When you reach a picture, leave it out; output everything else in the records exactly.

EXERCISE DATA:
*-*-*

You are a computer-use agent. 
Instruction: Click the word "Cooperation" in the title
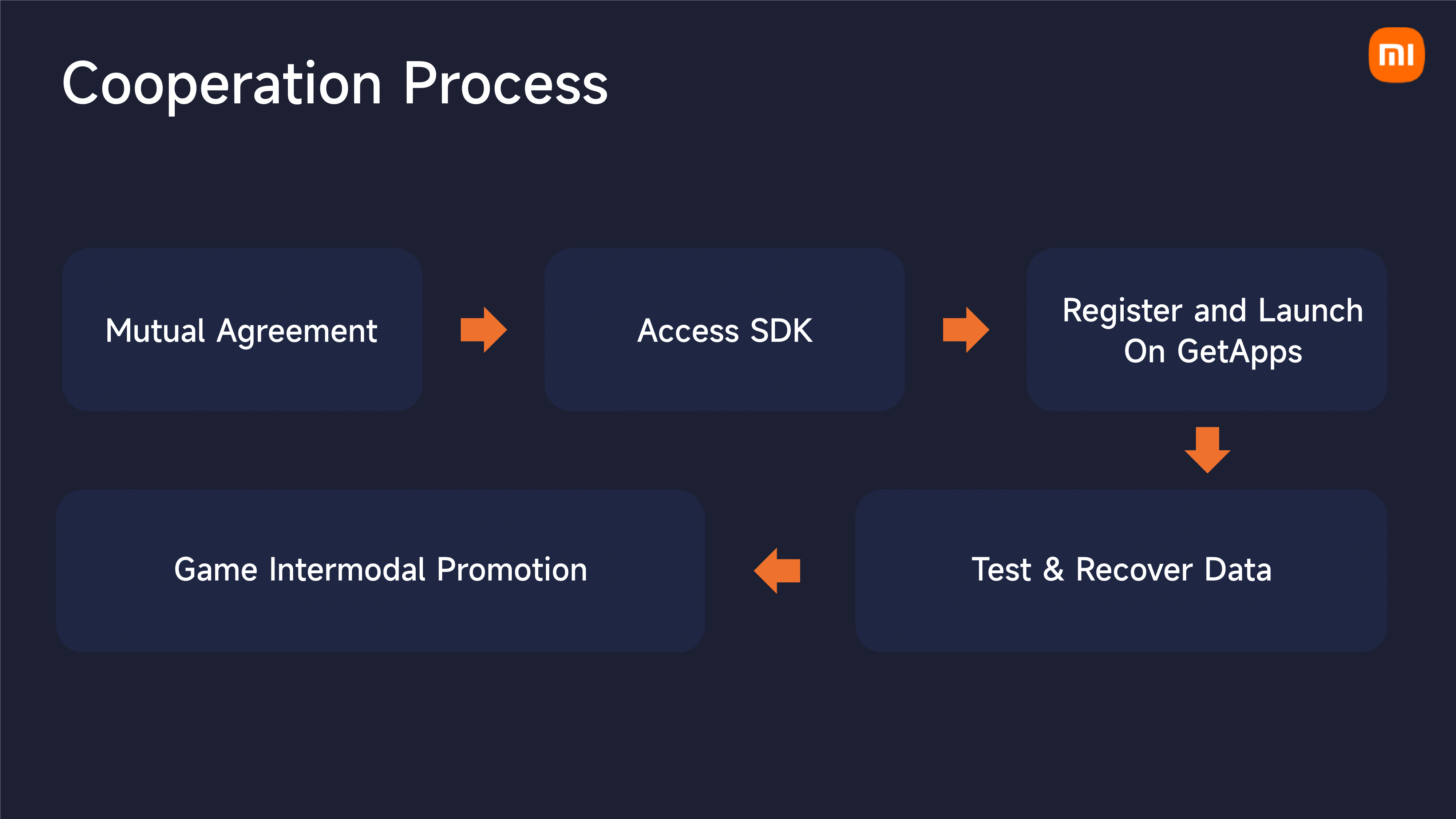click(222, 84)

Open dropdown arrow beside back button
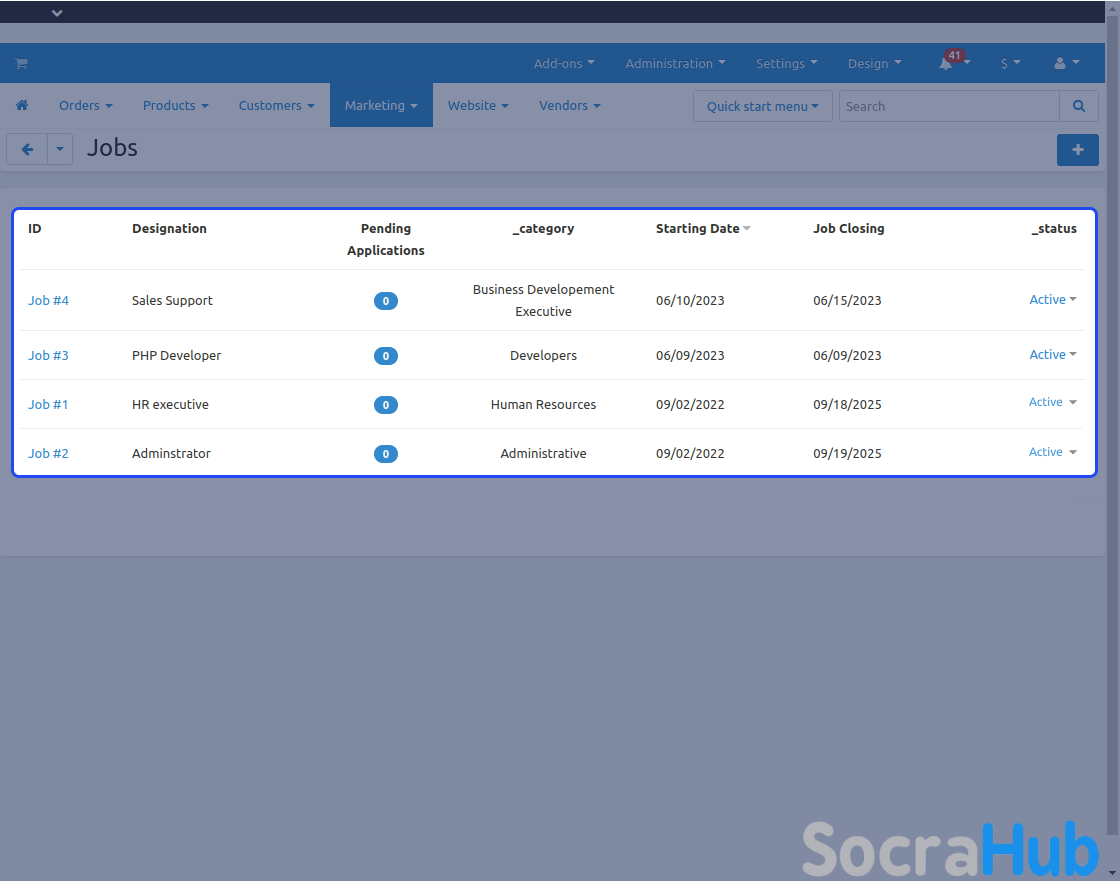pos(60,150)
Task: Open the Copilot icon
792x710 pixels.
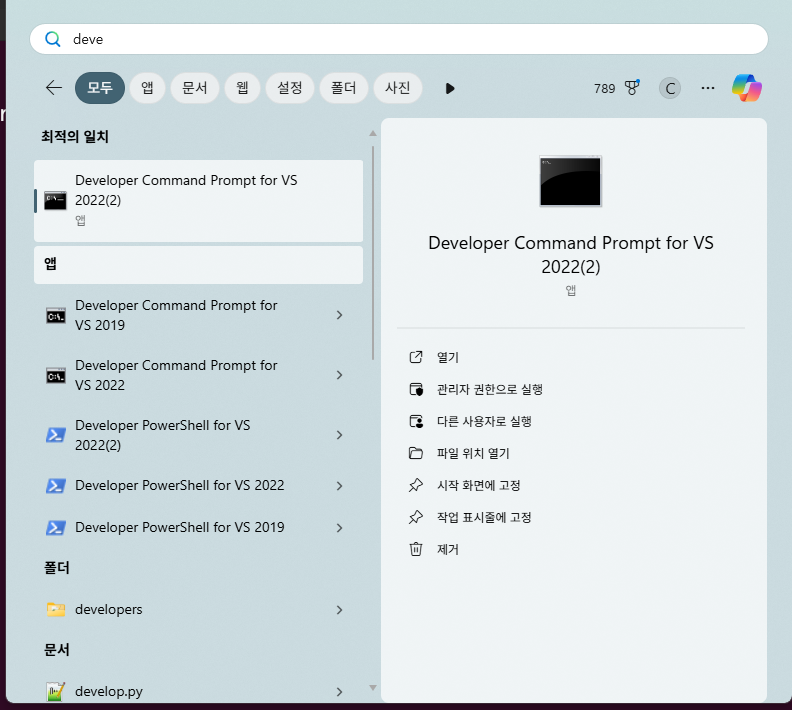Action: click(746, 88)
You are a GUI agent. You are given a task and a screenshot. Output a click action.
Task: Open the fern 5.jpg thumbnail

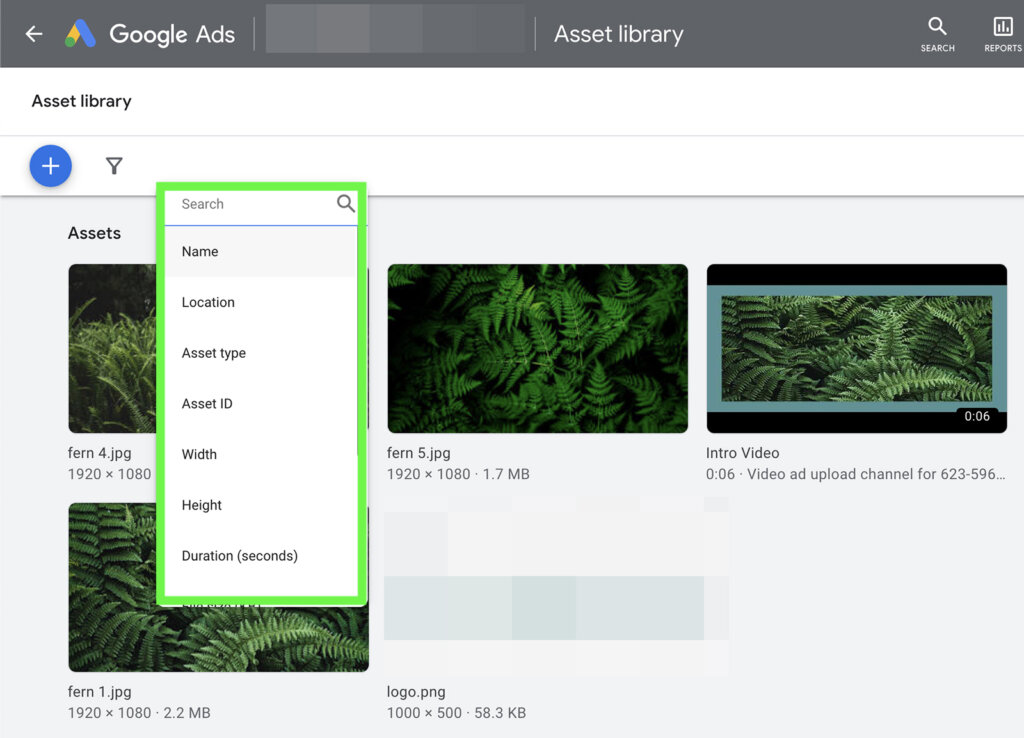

*-*-*

ANSWER TO THE EXERCISE:
You are a computer-use agent. 
Instruction: Click the word "Cooperation" in the title
click(222, 84)

Open dropdown arrow beside back button
pos(60,150)
Task: Open the Copilot icon
792x710 pixels.
Action: click(746, 88)
You are a GUI agent. You are given a task and a screenshot. Output a click action.
Task: Open the fern 5.jpg thumbnail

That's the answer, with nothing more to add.